#16M



Las aguas de la política nacional no dejan de agitarse. Y la manifestación pública de los guatemaltecos hizo de la marcha del 16 de mayo es un hecho que quedará en los anaqueles de la historia,  ese paso que dieron miles de guatemaltecos por asumir su responsabilidad histórica de construir un mejor país. Escalón importante para construir una democracia en un país que parece se les iba de las manos.


Más de 50 mil personas acudieron a la Plaza Central para manifestar, una vez más, su repudio a las barbaries cometidas por el gobierno de turno, las cuales cometió con todo el descaro, impunidad y bajeza posible. Eso fue la gota que derramó el vaso en la paciencia de los guatemaltecos quienes piden cambio de gobernantes y sistema político, y es una petición justa.


El serranazo demostró hace más de 20 años que la institucionalidad de un país como este es una caja de cristal pegada con cinta adhesiva. En la actualidad se suscita un momento político incierto. Con un presidente que está desamparado, aliándose con quienes nunca pensó aliarse, pero principalmente en al incertidumbre que da un país que lo rechaza.


El presidente luego del escándalo en la Sat se quedó sin su vicepresidenta, quien en su momento representó la solidez y confianza para su gobierno y partido. Recordamos lo viejos discursos de ella encantándose de los atributos del presidente en todos los actos públicos. Ahora, ese respaldo solo es un eco en la distancia. El presidente luego de proponer varios nombres para suplantarla, se quedó la tercera opción. A regañadientes acepta, al nuevo vicepresidente, a sabiendas que esto le puede asegurar unos meses más en el puesto, pese a las manifestaciones sociales. Acá no se mueve la hoja de un árbol, sin la voluntad del sector privado.
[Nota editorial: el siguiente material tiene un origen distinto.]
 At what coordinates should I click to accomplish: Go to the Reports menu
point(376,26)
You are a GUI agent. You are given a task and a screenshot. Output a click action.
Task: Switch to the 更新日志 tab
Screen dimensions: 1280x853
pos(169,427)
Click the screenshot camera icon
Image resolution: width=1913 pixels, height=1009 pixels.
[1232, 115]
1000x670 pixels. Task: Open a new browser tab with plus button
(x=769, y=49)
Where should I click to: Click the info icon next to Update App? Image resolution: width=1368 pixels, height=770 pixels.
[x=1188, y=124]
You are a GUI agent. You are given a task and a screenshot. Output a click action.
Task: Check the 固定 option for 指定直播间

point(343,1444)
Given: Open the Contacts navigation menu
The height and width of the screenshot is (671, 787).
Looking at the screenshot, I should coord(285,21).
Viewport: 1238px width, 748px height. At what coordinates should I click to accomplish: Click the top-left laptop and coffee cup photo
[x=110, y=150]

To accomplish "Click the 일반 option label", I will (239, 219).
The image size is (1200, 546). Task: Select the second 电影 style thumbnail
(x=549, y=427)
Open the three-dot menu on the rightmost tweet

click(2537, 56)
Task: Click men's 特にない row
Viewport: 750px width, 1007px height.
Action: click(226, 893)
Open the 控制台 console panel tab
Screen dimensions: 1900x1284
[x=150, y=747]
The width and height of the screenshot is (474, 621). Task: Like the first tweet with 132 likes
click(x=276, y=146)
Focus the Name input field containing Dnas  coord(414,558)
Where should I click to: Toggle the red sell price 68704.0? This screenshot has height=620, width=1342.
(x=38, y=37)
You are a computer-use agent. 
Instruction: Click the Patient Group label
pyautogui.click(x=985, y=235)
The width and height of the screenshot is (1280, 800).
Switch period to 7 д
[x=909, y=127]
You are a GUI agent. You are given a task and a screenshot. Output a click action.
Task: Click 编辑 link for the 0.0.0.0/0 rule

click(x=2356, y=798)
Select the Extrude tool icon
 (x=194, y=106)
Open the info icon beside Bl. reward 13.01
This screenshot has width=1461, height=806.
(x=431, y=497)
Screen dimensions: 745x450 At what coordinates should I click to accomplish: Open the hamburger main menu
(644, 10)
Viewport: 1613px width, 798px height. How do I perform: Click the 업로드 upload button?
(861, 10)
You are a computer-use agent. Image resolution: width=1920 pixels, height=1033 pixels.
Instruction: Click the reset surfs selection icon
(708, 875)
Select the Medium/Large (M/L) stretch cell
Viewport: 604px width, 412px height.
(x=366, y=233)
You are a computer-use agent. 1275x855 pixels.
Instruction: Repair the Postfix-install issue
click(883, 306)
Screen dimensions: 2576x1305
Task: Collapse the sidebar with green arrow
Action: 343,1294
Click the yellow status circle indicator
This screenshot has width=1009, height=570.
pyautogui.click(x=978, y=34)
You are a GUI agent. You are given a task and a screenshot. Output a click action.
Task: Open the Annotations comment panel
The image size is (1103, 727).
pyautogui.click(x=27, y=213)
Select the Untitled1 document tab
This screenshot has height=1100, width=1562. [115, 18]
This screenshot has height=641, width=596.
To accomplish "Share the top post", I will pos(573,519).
Esto efectivamente puede traerle algo seguridad en el puesto y el respaldo que había perdido, pero como en los matrimonios por conveniencia, nunca se sabe cuánto puede durar y el castigo puede regresar. Esos solo el tiempo lo dirá y las investigaciones de Cicig.


El presidente ya no tiene el reto de dirigir un país, tiene el reto de quedarse en el puesto. Eso lo sabe bien, entonces en los próximos meses se verá un gobierno de transición, que intentará ya no avivar más el fuego de las controversias, esto porque sabe que camina en la cuerda floja. Una presión externa o un mal manejo de crisis pueden desencadenar su dimisión.


Por otro lado, el pueblo tiene un reto mayor, hacer que de esta unión y oportunidad democrática salgan los planteamientos para forjar un nuevo país, cosa que no es fácil y que probablemente no vean los frutos, porque son metas a largo plazo que traen esfuerzo y sacrificio, pero que de hacerlo de la manera correcta pueden enderezar el camino para heredar un mejor país.